Description
Textbooks for References:
[1] CLRS Ch. 6
[2] Python heapq module
0. There are two methods for building a heap from an unsorted array:
(1) insert each element into the heap --- O(nlogn)
(2) heapify (top-down) --- O(n)
(a) Derive these time complexities.
(b) Use a long list of random numbers to show the difference in time. (Hint: random.shuffle)
(c) What about sorted or reversely-sorted numbers?
1. (taken from my first paper: see "Algorithm 1" in Huang and Chiang (2005).)
Given two lists A and B, each with n integers, return
a sorted list C that contains the smallest n elements from AxB:
AxB = { (x, y) | x in A, y in B }
i.e., AxB is the Cartesian Product of A and B.
ordering: (x,y) < (x',y') iff. x+y < x'+y' or (x+y==x'+y' and y<y')
You need to implement three algorithms and compare:
(a) enumerate all n^2 pairs, sort, and take top n.
(b) enumerate all n^2 pairs, but use qselect from hw1.
(c) Dijkstra-style best-first, only enumerate O(n) (at most 2n) pairs.
Hint: you can use Python's heapq module for priority queue.
Q: What are the time complexities of these algorithms?
>>> a, b = [4, 1, 5, 3], [2, 6, 3, 4]
>>> nbesta(a, b) # algorithm (a), slowest
[(1, 2), (1, 3), (3, 2), (1, 4)]
>>> nbestb(a, b) # algorithm (b), slow
[(1, 2), (1, 3), (3, 2), (1, 4)]
>>> nbestc(a, b) # algorithm (c), fast
[(1, 2), (1, 3), (3, 2), (1, 4)]
Filename: nbest.py
2. k-way mergesort (the classical mergesort is a special case where k=2).
>>> kmergesort([4,1,5,2,6,3,7,0], 3)
[0,1,2,3,4,5,6,7]
Q: What is the complexity?
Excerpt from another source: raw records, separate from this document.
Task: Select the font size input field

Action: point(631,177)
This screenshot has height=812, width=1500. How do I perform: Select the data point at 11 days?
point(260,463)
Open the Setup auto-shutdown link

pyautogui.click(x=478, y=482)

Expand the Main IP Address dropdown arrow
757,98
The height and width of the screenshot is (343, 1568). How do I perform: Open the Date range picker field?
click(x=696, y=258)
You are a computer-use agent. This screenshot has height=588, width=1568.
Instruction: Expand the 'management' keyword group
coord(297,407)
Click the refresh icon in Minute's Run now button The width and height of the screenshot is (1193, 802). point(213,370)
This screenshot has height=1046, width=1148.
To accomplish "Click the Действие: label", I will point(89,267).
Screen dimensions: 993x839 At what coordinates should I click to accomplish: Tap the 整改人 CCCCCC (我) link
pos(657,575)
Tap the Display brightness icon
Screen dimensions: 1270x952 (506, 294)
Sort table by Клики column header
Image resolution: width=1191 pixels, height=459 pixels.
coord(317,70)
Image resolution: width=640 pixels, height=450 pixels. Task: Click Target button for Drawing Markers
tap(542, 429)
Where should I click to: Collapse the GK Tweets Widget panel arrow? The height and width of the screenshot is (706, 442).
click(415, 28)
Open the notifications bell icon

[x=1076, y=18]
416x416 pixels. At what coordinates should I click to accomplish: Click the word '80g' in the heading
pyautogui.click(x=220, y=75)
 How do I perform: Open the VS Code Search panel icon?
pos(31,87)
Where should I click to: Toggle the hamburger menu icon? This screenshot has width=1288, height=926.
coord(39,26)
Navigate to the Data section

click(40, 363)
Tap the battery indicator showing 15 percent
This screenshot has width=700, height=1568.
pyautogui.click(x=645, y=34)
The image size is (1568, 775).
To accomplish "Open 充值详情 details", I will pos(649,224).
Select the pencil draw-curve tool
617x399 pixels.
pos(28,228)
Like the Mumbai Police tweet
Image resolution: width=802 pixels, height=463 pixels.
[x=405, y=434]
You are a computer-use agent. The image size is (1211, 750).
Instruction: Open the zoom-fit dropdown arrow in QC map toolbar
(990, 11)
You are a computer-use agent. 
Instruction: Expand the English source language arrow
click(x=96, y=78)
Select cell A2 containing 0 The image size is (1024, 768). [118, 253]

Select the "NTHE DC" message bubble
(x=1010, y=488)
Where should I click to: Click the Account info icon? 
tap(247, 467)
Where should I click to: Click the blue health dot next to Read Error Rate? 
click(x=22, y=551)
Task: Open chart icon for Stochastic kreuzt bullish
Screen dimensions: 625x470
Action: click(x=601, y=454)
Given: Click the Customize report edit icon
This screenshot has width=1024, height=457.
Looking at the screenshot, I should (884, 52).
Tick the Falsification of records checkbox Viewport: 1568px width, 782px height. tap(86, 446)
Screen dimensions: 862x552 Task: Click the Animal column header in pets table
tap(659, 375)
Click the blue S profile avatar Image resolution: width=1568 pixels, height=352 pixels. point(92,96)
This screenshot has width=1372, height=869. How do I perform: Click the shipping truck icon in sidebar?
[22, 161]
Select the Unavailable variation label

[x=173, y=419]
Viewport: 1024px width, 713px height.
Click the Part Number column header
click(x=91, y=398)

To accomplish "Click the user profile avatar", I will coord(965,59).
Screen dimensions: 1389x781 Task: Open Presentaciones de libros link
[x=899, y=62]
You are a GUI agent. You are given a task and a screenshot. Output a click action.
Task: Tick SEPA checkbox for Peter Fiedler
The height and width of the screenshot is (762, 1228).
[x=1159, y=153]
Write down the detailed analysis in report.txt.
Filename: kmergesort.py
3. [WILL BE GRADED]
Find the k smallest numbers in a data stream of length n (k<<n),
using only O(k) space (the stream itself might be too big to fit in memory).
>>> ksmallest(4, [10, 2, 9, 3, 7, 8, 11, 5, 7])
[2, 3, 5, 7]
>>> ksmallest(3, range(1000000, 0, -1))
[1, 2, 3]
Note:
a) it should work with both lists and lazy lists
b) the output list should be sorted
Q: What is your complexity? Write down the detailed analysis in report.txt.
Filename: datastream.py
4. (optional) Analyze the time complexities of the two "slow" solutions in HW3
we provided for the closest_sorted problem.
5. (optional) Summarize the time complexities of the basic operations (push, pop-min, peak, heapify)
for these implementations of priority queue:
unsorted array,
sorted array (highest priority first),
sorted array (lowest priority first),
linked list,
binary heap